WHAT YOU NEED TO DO: Restate the data below word for word, leaving nothing out.

THE DATA:
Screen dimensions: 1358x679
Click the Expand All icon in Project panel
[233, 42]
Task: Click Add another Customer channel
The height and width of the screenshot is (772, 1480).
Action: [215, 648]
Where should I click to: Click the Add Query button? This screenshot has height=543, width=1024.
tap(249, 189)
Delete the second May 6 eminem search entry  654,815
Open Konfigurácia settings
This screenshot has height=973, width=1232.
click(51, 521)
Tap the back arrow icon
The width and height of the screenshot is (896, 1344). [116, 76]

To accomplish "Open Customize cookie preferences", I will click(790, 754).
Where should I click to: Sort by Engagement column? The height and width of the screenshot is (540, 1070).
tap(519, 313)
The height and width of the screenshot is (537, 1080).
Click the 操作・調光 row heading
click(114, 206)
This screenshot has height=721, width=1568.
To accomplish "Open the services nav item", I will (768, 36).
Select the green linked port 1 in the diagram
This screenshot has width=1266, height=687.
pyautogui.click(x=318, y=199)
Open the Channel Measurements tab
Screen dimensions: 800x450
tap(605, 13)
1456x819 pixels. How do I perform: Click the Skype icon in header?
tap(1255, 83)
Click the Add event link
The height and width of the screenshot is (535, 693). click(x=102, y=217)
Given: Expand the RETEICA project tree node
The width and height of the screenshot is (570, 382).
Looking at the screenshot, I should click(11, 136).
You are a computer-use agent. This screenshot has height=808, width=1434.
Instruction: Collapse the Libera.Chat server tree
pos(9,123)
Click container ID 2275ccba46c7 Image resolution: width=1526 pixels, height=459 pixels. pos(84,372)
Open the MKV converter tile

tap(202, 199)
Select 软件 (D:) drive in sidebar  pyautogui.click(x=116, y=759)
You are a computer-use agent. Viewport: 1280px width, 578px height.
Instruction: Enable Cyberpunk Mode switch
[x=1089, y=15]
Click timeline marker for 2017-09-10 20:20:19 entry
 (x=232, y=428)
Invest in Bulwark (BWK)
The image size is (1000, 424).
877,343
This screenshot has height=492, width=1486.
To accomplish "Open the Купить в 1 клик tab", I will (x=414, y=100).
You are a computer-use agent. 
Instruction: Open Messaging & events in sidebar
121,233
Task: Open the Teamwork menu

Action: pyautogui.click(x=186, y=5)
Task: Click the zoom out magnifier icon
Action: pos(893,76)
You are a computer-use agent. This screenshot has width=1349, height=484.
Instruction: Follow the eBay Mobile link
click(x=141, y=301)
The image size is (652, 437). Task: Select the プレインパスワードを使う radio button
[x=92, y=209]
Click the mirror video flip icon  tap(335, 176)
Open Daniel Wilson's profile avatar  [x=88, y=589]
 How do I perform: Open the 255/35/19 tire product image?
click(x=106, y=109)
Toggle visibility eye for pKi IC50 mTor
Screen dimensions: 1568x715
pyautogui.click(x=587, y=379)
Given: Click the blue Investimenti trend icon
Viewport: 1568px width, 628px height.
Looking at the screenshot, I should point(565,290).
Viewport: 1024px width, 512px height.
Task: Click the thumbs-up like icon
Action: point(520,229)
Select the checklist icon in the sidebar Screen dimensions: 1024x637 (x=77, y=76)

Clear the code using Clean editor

ANSWER SECTION:
Screen dimensions: 1358x679
Click the Expand All icon in Project panel
[233, 42]
Task: Click Add another Customer channel
The height and width of the screenshot is (772, 1480).
Action: [215, 648]
Where should I click to: Click the Add Query button? This screenshot has height=543, width=1024.
tap(249, 189)
Delete the second May 6 eminem search entry  654,815
Open Konfigurácia settings
This screenshot has height=973, width=1232.
click(51, 521)
Tap the back arrow icon
The width and height of the screenshot is (896, 1344). [116, 76]

To accomplish "Open Customize cookie preferences", I will click(790, 754).
Where should I click to: Sort by Engagement column? The height and width of the screenshot is (540, 1070).
tap(519, 313)
The height and width of the screenshot is (537, 1080).
Click the 操作・調光 row heading
click(114, 206)
This screenshot has height=721, width=1568.
To accomplish "Open the services nav item", I will (768, 36).
Select the green linked port 1 in the diagram
This screenshot has width=1266, height=687.
pyautogui.click(x=318, y=199)
Open the Channel Measurements tab
Screen dimensions: 800x450
tap(605, 13)
1456x819 pixels. How do I perform: Click the Skype icon in header?
tap(1255, 83)
Click the Add event link
The height and width of the screenshot is (535, 693). click(x=102, y=217)
Given: Expand the RETEICA project tree node
The width and height of the screenshot is (570, 382).
Looking at the screenshot, I should click(11, 136).
You are a computer-use agent. This screenshot has height=808, width=1434.
Instruction: Collapse the Libera.Chat server tree
pos(9,123)
Click container ID 2275ccba46c7 Image resolution: width=1526 pixels, height=459 pixels. pos(84,372)
Open the MKV converter tile

tap(202, 199)
Select 软件 (D:) drive in sidebar  pyautogui.click(x=116, y=759)
You are a computer-use agent. Viewport: 1280px width, 578px height.
Instruction: Enable Cyberpunk Mode switch
[x=1089, y=15]
Click timeline marker for 2017-09-10 20:20:19 entry
 (x=232, y=428)
Invest in Bulwark (BWK)
The image size is (1000, 424).
877,343
This screenshot has height=492, width=1486.
To accomplish "Open the Купить в 1 клик tab", I will (x=414, y=100).
You are a computer-use agent. 
Instruction: Open Messaging & events in sidebar
121,233
Task: Open the Teamwork menu

Action: pyautogui.click(x=186, y=5)
Task: Click the zoom out magnifier icon
Action: pos(893,76)
You are a computer-use agent. This screenshot has width=1349, height=484.
Instruction: Follow the eBay Mobile link
click(x=141, y=301)
The image size is (652, 437). Task: Select the プレインパスワードを使う radio button
[x=92, y=209]
Click the mirror video flip icon  tap(335, 176)
Open Daniel Wilson's profile avatar  [x=88, y=589]
 How do I perform: Open the 255/35/19 tire product image?
click(x=106, y=109)
Toggle visibility eye for pKi IC50 mTor
Screen dimensions: 1568x715
pyautogui.click(x=587, y=379)
Given: Click the blue Investimenti trend icon
Viewport: 1568px width, 628px height.
Looking at the screenshot, I should point(565,290).
Viewport: 1024px width, 512px height.
Task: Click the thumbs-up like icon
Action: point(520,229)
Select the checklist icon in the sidebar Screen dimensions: 1024x637 (x=77, y=76)

Clear the code using Clean editor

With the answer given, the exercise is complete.